=== Section Start ===

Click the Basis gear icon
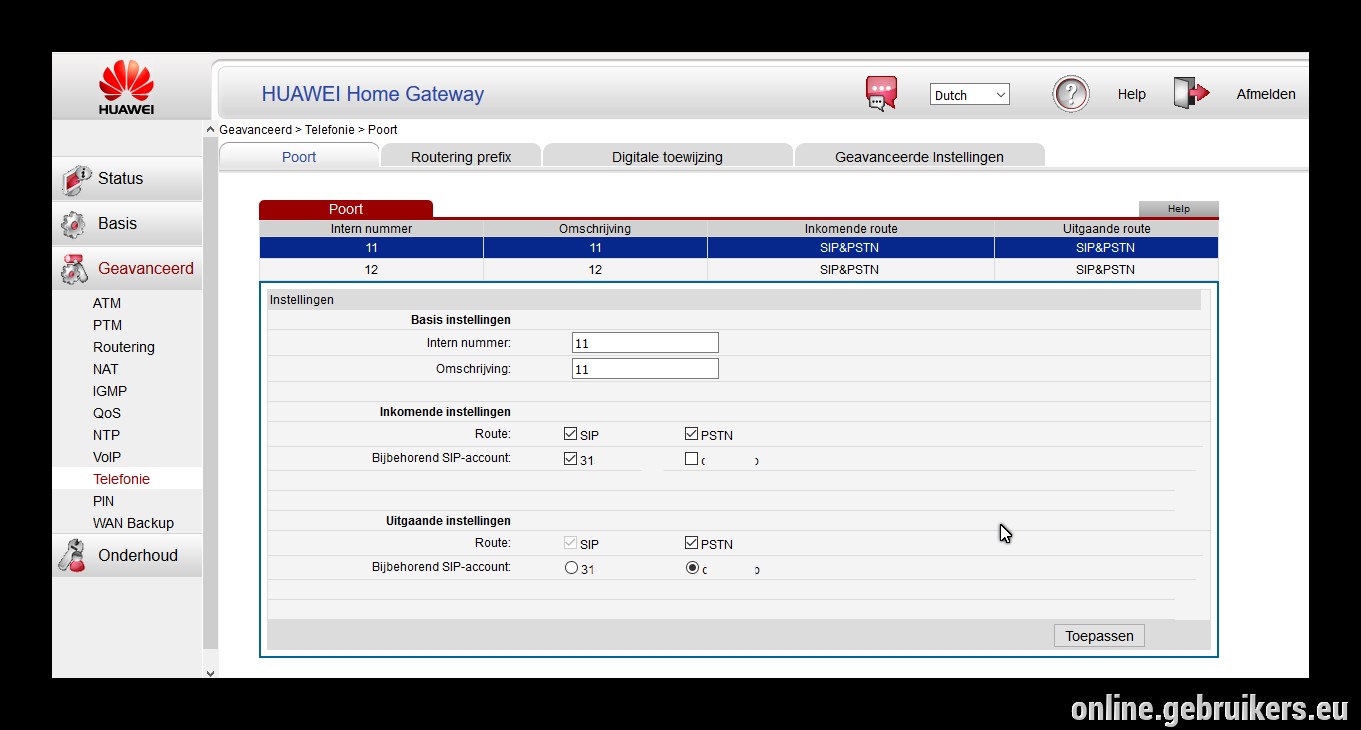This screenshot has width=1361, height=730. point(73,224)
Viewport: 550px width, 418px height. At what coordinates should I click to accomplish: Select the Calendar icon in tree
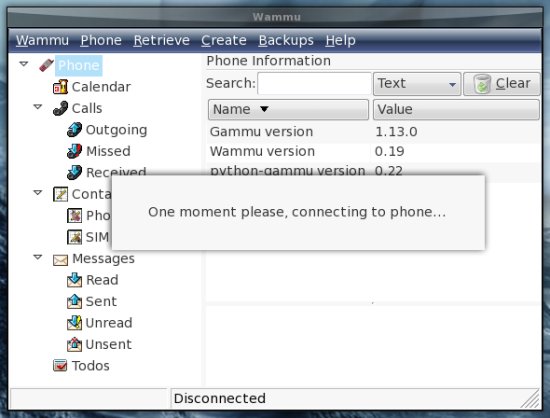coord(60,87)
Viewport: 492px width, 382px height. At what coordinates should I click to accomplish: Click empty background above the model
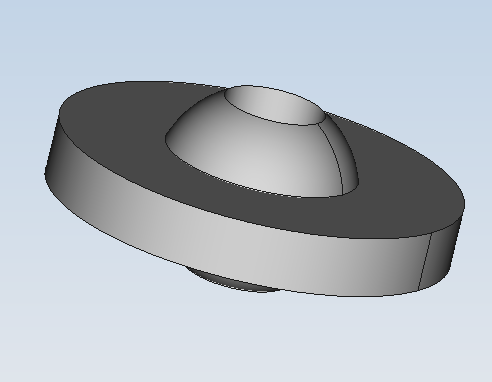pos(246,37)
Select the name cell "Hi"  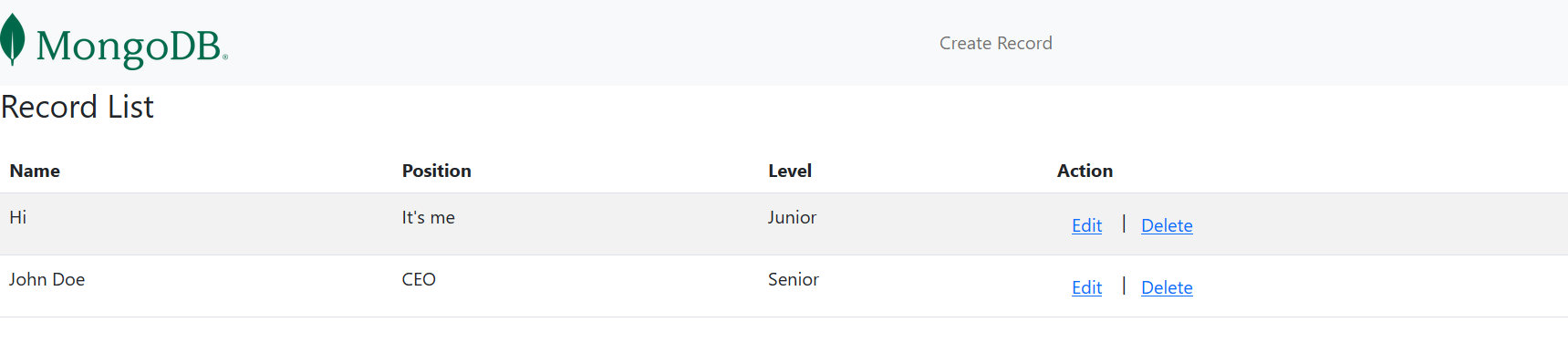[18, 217]
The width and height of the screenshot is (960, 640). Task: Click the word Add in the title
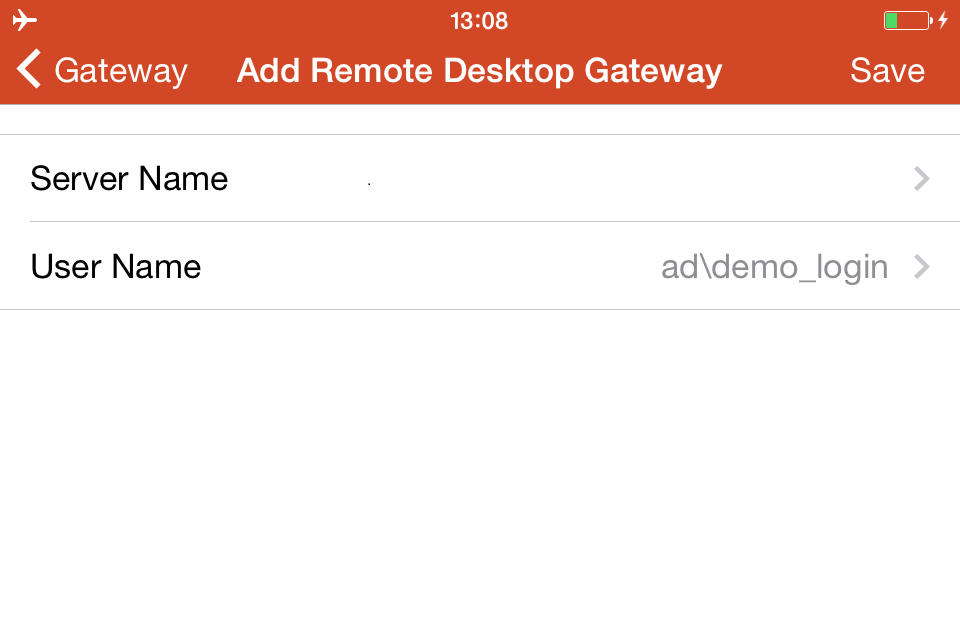pyautogui.click(x=268, y=70)
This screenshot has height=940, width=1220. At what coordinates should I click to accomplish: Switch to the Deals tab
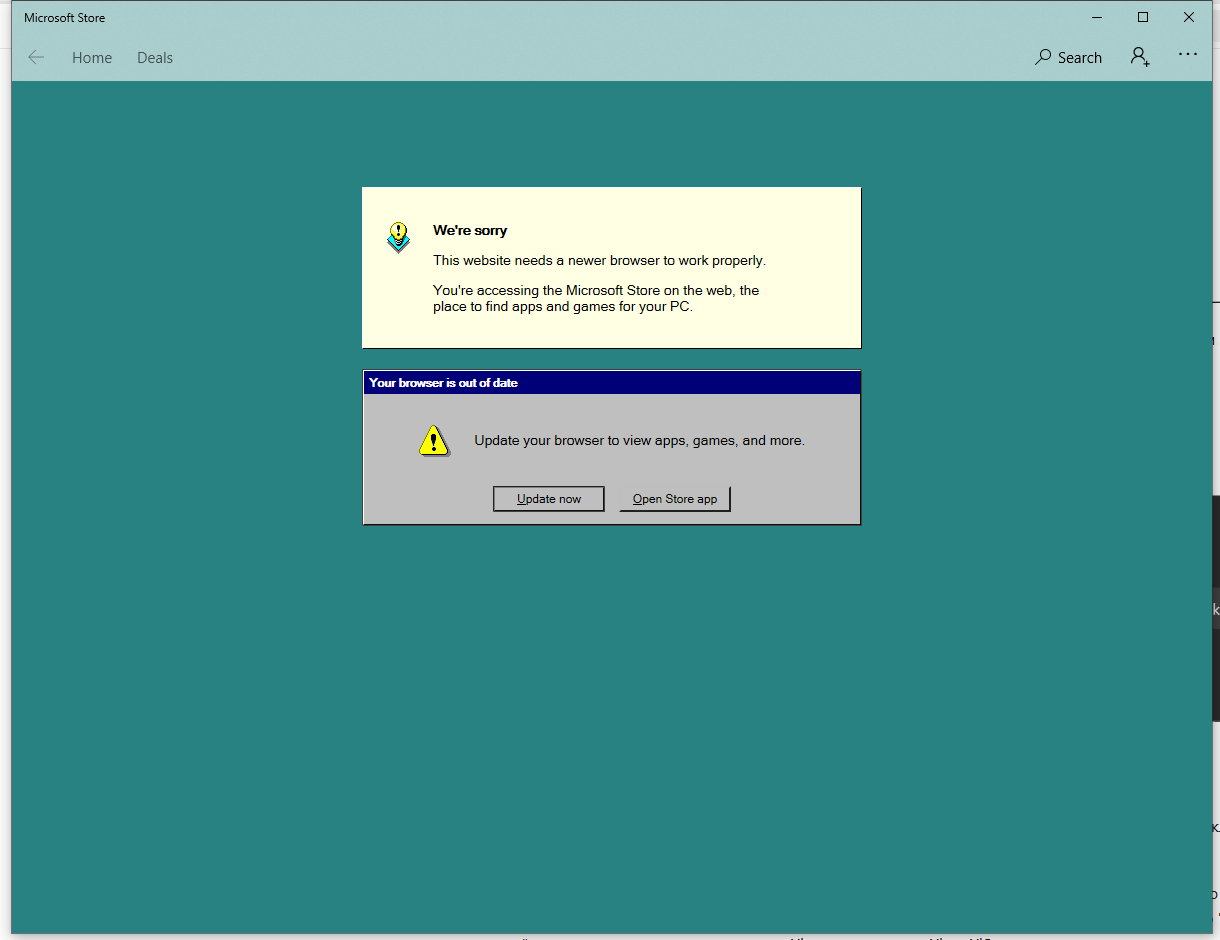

=== Section End ===

Work instruction
Only the lines from the one holding "The width and" through the last line of the records should be output, please, exactly and without any pictures.

Problem solution
The width and height of the screenshot is (960, 640). Task: Click the word Add in the title
pyautogui.click(x=268, y=70)
This screenshot has height=940, width=1220. At what coordinates should I click to accomplish: Switch to the Deals tab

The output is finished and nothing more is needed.